Os sintomas são exatamente os
mesmos para o M. canis e o M. audouinii, o que muda é o agente etiológico. As
pessoas infectadas têm perda de cabelo em área localizada, couro cabeludo
avermelhado e inflamado e coceira. Uma diferenciação importante entre elas é
que as espécies são transmitidas por vias diferentes. Enquanto o M. canis é
transmitido a partir de um animal infectado, sendo mais comum o gato ou
cachorro, o M. audouinii pode decorrer de pessoa a pessoa. O tratamento mais
indicado para a Tinea capitis é a adoção de comprimidos de griseofulvina, por
trazer bons resultados a um baixo custo. Também podem ser utilizados a
terbinafina, o itraconazol ou o fluconazol. Não é recomendado o uso de pomadas
antifúngicas, uma vez que a ingestão oral dos medicamentos comprovou ser mais
eficiente para a cura dessa infecção fúngica cutânea.
O pesquisador contou ainda que
“como você tem fontes de transmissão diferentes, a profilaxia também é
diferente para essas infecções. Enquanto no M. canis é necessário avaliar toda
a questão dos cães e gatos que estão nas redondezas das pessoas, na infecção
pelo M. audouinii é mais imperativo que se faça o rastreio não nos animais, mas
sim nas pessoas. E como são crianças, você tem que investigar a turma delas no
colégio ou na creche. Então a dinâmica de prevenção e controle é diferente,
dependendo do agente causador”.
Os dois pacientes de
Manguinhos foram atendidos por uma dermatologista do Ambulatório Souza Araújo,
do Instituto Oswaldo Cruz (IOC/Fiocruz), e encaminhados para o Laboratório de
Micologia do INI para a realização do diagnóstico. Os fungos foram
classificados como M. audouinii por visualização de estruturas específicas da
espécie, incluindo: hifas pectinadas, clamidoconídios e macroconidios
fusiformes, crescimento com pigmento marrom característico em grãos de arroz e
através do sequenciamento de DNA da região ITS. “Aqui nós coletamos o material
dessas crianças, isolamos e identificamos o tipo de fungo. O trabalho finalizou
agora com o aceite para publicação do artigo, mas o evento do atendimento
ocorreu no final de 2014”, lembrou Rodrigo.

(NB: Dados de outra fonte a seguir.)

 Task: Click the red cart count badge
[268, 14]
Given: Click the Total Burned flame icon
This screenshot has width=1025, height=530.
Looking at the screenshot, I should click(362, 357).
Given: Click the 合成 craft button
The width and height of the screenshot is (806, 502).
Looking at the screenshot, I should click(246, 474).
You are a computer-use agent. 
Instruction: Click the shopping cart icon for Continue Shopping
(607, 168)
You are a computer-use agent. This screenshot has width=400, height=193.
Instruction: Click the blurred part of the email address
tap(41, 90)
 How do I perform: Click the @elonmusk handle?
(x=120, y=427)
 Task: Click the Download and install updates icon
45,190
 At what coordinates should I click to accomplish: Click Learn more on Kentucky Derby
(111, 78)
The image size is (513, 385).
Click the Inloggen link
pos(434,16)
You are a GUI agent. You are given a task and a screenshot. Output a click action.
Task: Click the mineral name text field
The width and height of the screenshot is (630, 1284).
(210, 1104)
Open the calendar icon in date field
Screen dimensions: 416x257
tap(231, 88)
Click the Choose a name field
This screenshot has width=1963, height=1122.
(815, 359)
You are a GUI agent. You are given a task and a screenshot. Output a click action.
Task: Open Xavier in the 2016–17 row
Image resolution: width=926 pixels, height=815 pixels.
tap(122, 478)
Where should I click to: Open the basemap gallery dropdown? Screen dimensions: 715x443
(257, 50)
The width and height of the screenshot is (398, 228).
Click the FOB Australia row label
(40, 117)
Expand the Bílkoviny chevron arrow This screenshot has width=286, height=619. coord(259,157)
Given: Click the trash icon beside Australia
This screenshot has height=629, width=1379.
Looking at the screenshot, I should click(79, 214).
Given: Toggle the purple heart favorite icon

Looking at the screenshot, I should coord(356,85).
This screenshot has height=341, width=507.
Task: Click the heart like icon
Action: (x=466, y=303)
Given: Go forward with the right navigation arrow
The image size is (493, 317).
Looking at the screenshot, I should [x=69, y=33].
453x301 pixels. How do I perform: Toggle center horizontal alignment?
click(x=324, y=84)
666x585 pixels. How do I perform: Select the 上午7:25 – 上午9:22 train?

“Para a redação do trabalho,
todas as infecções de M. audouinii descritas neste século foram revisadas e
esse é o primeiro caso na literatura desta espécie na América do Sul. A
identificação errada de M. audouinii com M. canis pode acontecer nessa área,
levando a dados errôneos sobre a ocorrência dessa espécie”, explicam os autores
no texto. Além de Rodrigo Almeida-Paes, o artigo Tinea capitis por Microsporum
audouinii: relatos de casos e revisão da literatura mundial publicada 2000-2016
conta com as participações de Fábio Brito-Santos, Maria Helena Galdino
Figueiredo-Carvalho e Rowena Alves Coelho, todos do Laboratório de Micologia do
INI/Fiocruz, e Anna Sales, do Ambulatório Souza Araújo, do IOC/Fiocruz.
Uma proposta levantada pela
equipe do Laboratório de Micologia do INI é, no futuro, entrar em contato com
os profissionais do Centro de Saúde Escola Germano Sinval Faria, da Escola
Nacional de Saúde Pública Sergio Arouca (ENSP/Fiocruz), que possui um melhor
acesso à comunidade de Manguinhos e assim fazer um trabalho para investigar se
as crianças dessa localidade estão tendo infecções por esse fungo ou se foram
apenas dois casos isolados. “A forma como isso aconteceu aqui com certeza
descarta a possibilidade de que o fungo tenha vindo da África. Nós acreditamos
que ele esteja aqui, mas que não foi reportado antes por conta da falta de
expertise. Seria interessante alertar os profissionais que trabalham em
laboratórios para estarem atentos a essa nova espécie e os médicos pela questão
da prevenção da ocorrência de novos casos, prestando atenção se são causados
por M. canis ou M. audouinii”, encerrou o pesquisador.